**Given data**
________________________________________

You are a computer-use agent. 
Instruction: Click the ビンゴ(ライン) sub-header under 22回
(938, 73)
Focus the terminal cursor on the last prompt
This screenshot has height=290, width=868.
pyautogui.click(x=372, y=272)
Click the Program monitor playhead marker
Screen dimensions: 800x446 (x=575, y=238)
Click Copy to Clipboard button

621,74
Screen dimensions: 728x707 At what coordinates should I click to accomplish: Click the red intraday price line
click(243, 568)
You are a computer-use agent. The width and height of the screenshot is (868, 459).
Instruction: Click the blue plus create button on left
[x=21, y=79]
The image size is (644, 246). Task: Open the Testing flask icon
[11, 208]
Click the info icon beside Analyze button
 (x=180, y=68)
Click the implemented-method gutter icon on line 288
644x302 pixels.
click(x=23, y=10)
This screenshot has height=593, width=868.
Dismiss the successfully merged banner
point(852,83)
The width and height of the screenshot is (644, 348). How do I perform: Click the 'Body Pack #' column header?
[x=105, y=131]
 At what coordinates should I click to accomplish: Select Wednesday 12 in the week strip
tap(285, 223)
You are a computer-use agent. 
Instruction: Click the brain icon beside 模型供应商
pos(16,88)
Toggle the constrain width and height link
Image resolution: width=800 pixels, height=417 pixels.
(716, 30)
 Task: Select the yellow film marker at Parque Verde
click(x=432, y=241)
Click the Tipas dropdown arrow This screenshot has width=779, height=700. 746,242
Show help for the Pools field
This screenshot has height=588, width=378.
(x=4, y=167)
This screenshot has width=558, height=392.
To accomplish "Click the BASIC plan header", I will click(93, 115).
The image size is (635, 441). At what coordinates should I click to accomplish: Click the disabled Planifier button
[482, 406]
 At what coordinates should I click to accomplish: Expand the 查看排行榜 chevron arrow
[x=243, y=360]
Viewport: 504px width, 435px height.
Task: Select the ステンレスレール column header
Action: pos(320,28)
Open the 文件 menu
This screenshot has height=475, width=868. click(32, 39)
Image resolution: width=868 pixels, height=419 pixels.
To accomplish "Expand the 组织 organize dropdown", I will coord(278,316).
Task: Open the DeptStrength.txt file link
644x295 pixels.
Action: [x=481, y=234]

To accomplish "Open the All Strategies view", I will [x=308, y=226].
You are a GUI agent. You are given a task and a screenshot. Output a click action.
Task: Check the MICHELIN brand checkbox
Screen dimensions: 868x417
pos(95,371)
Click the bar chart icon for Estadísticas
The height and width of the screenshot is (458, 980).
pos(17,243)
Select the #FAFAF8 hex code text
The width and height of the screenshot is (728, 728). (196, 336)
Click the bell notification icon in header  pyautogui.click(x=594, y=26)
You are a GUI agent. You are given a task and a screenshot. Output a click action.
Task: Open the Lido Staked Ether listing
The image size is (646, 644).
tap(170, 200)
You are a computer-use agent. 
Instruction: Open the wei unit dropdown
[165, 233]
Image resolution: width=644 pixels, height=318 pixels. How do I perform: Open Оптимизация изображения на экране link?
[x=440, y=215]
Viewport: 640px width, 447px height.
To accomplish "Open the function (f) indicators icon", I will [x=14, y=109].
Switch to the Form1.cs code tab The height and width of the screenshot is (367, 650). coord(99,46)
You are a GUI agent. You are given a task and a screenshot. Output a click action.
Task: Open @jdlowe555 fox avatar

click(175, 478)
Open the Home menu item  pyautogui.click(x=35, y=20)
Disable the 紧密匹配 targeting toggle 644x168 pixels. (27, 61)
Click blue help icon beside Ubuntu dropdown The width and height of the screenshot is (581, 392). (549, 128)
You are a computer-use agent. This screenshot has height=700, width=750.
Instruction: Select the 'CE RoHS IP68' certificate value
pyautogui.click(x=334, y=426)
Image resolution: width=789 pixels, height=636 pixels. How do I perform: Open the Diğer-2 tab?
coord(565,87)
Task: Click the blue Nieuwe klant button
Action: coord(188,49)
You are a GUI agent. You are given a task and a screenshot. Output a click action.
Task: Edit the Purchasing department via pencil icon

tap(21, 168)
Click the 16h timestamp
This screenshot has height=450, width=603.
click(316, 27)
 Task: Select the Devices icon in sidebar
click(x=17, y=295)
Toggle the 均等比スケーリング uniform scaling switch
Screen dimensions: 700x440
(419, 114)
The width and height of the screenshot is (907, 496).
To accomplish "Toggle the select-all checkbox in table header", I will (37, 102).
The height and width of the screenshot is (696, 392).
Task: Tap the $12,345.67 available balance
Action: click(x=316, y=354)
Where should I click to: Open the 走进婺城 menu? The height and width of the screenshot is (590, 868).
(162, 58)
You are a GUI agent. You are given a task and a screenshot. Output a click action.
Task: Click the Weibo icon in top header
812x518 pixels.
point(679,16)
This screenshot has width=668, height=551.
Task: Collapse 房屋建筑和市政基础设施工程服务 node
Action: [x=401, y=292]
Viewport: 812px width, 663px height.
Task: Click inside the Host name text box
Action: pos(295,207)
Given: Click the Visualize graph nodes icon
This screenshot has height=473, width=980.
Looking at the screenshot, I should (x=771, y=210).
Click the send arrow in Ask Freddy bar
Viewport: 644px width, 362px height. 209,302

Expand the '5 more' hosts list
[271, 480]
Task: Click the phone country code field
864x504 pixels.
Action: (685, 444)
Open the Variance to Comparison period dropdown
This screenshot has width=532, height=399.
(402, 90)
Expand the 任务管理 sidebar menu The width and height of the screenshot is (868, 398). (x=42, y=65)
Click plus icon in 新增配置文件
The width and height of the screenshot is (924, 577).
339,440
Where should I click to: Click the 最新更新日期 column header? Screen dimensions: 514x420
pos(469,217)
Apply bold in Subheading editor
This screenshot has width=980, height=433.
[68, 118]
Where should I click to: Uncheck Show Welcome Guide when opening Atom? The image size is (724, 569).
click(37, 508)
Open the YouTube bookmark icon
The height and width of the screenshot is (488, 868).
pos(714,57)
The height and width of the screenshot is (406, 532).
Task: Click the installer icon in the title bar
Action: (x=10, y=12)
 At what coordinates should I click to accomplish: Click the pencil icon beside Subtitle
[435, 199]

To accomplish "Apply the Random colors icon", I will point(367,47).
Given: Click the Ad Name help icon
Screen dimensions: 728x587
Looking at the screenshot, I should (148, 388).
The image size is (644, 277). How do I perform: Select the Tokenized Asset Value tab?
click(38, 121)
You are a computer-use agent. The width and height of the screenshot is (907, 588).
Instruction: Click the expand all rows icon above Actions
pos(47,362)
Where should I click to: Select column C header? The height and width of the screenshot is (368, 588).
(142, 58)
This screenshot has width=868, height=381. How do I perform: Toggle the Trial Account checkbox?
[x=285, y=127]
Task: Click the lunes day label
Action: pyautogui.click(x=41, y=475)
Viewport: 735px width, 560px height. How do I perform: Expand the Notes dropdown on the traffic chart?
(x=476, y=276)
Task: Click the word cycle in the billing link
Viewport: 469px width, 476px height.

________________________________________

**Aim of the task**
Repeat the entries. Keep each one exactly as written.

**Response area**
You are a computer-use agent. 
Instruction: Click the ビンゴ(ライン) sub-header under 22回
(938, 73)
Focus the terminal cursor on the last prompt
This screenshot has height=290, width=868.
pyautogui.click(x=372, y=272)
Click the Program monitor playhead marker
Screen dimensions: 800x446 (x=575, y=238)
Click Copy to Clipboard button

621,74
Screen dimensions: 728x707 At what coordinates should I click to accomplish: Click the red intraday price line
click(243, 568)
You are a computer-use agent. The width and height of the screenshot is (868, 459).
Instruction: Click the blue plus create button on left
[x=21, y=79]
The image size is (644, 246). Task: Open the Testing flask icon
[11, 208]
Click the info icon beside Analyze button
 (x=180, y=68)
Click the implemented-method gutter icon on line 288
644x302 pixels.
click(x=23, y=10)
This screenshot has height=593, width=868.
Dismiss the successfully merged banner
point(852,83)
The width and height of the screenshot is (644, 348). How do I perform: Click the 'Body Pack #' column header?
[x=105, y=131]
 At what coordinates should I click to accomplish: Select Wednesday 12 in the week strip
tap(285, 223)
You are a computer-use agent. 
Instruction: Click the brain icon beside 模型供应商
pos(16,88)
Toggle the constrain width and height link
Image resolution: width=800 pixels, height=417 pixels.
(716, 30)
 Task: Select the yellow film marker at Parque Verde
click(x=432, y=241)
Click the Tipas dropdown arrow This screenshot has width=779, height=700. 746,242
Show help for the Pools field
This screenshot has height=588, width=378.
(x=4, y=167)
This screenshot has width=558, height=392.
To accomplish "Click the BASIC plan header", I will click(93, 115).
The image size is (635, 441). At what coordinates should I click to accomplish: Click the disabled Planifier button
[482, 406]
 At what coordinates should I click to accomplish: Expand the 查看排行榜 chevron arrow
[x=243, y=360]
Viewport: 504px width, 435px height.
Task: Select the ステンレスレール column header
Action: pos(320,28)
Open the 文件 menu
This screenshot has height=475, width=868. click(32, 39)
Image resolution: width=868 pixels, height=419 pixels.
To accomplish "Expand the 组织 organize dropdown", I will coord(278,316).
Task: Open the DeptStrength.txt file link
644x295 pixels.
Action: [x=481, y=234]

To accomplish "Open the All Strategies view", I will [x=308, y=226].
You are a GUI agent. You are given a task and a screenshot. Output a click action.
Task: Check the MICHELIN brand checkbox
Screen dimensions: 868x417
pos(95,371)
Click the bar chart icon for Estadísticas
The height and width of the screenshot is (458, 980).
pos(17,243)
Select the #FAFAF8 hex code text
The width and height of the screenshot is (728, 728). (196, 336)
Click the bell notification icon in header  pyautogui.click(x=594, y=26)
You are a GUI agent. You are given a task and a screenshot. Output a click action.
Task: Open the Lido Staked Ether listing
The image size is (646, 644).
tap(170, 200)
You are a computer-use agent. 
Instruction: Open the wei unit dropdown
[165, 233]
Image resolution: width=644 pixels, height=318 pixels. How do I perform: Open Оптимизация изображения на экране link?
[x=440, y=215]
Viewport: 640px width, 447px height.
To accomplish "Open the function (f) indicators icon", I will [x=14, y=109].
Switch to the Form1.cs code tab The height and width of the screenshot is (367, 650). coord(99,46)
You are a GUI agent. You are given a task and a screenshot. Output a click action.
Task: Open @jdlowe555 fox avatar

click(175, 478)
Open the Home menu item  pyautogui.click(x=35, y=20)
Disable the 紧密匹配 targeting toggle 644x168 pixels. (27, 61)
Click blue help icon beside Ubuntu dropdown The width and height of the screenshot is (581, 392). (549, 128)
You are a computer-use agent. This screenshot has height=700, width=750.
Instruction: Select the 'CE RoHS IP68' certificate value
pyautogui.click(x=334, y=426)
Image resolution: width=789 pixels, height=636 pixels. How do I perform: Open the Diğer-2 tab?
coord(565,87)
Task: Click the blue Nieuwe klant button
Action: coord(188,49)
You are a GUI agent. You are given a task and a screenshot. Output a click action.
Task: Edit the Purchasing department via pencil icon

tap(21, 168)
Click the 16h timestamp
This screenshot has height=450, width=603.
click(316, 27)
 Task: Select the Devices icon in sidebar
click(x=17, y=295)
Toggle the 均等比スケーリング uniform scaling switch
Screen dimensions: 700x440
(419, 114)
The width and height of the screenshot is (907, 496).
To accomplish "Toggle the select-all checkbox in table header", I will (37, 102).
The height and width of the screenshot is (696, 392).
Task: Tap the $12,345.67 available balance
Action: click(x=316, y=354)
Where should I click to: Open the 走进婺城 menu? The height and width of the screenshot is (590, 868).
(162, 58)
You are a GUI agent. You are given a task and a screenshot. Output a click action.
Task: Click the Weibo icon in top header
812x518 pixels.
point(679,16)
This screenshot has width=668, height=551.
Task: Collapse 房屋建筑和市政基础设施工程服务 node
Action: [x=401, y=292]
Viewport: 812px width, 663px height.
Task: Click inside the Host name text box
Action: pos(295,207)
Given: Click the Visualize graph nodes icon
This screenshot has height=473, width=980.
Looking at the screenshot, I should (x=771, y=210).
Click the send arrow in Ask Freddy bar
Viewport: 644px width, 362px height. 209,302

Expand the '5 more' hosts list
[271, 480]
Task: Click the phone country code field
864x504 pixels.
Action: (685, 444)
Open the Variance to Comparison period dropdown
This screenshot has width=532, height=399.
(402, 90)
Expand the 任务管理 sidebar menu The width and height of the screenshot is (868, 398). (x=42, y=65)
Click plus icon in 新增配置文件
The width and height of the screenshot is (924, 577).
339,440
Where should I click to: Click the 最新更新日期 column header? Screen dimensions: 514x420
pos(469,217)
Apply bold in Subheading editor
This screenshot has width=980, height=433.
[68, 118]
Where should I click to: Uncheck Show Welcome Guide when opening Atom? The image size is (724, 569).
click(37, 508)
Open the YouTube bookmark icon
The height and width of the screenshot is (488, 868).
pos(714,57)
The height and width of the screenshot is (406, 532).
Task: Click the installer icon in the title bar
Action: (x=10, y=12)
 At what coordinates should I click to accomplish: Click the pencil icon beside Subtitle
[435, 199]

To accomplish "Apply the Random colors icon", I will point(367,47).
Given: Click the Ad Name help icon
Screen dimensions: 728x587
Looking at the screenshot, I should (148, 388).
The image size is (644, 277). How do I perform: Select the Tokenized Asset Value tab?
click(38, 121)
You are a computer-use agent. The width and height of the screenshot is (907, 588).
Instruction: Click the expand all rows icon above Actions
pos(47,362)
Where should I click to: Select column C header? The height and width of the screenshot is (368, 588).
(142, 58)
This screenshot has width=868, height=381. How do I perform: Toggle the Trial Account checkbox?
[x=285, y=127]
Task: Click the lunes day label
Action: pyautogui.click(x=41, y=475)
Viewport: 735px width, 560px height. How do I perform: Expand the Notes dropdown on the traffic chart?
(x=476, y=276)
Task: Click the word cycle in the billing link
Viewport: 469px width, 476px height.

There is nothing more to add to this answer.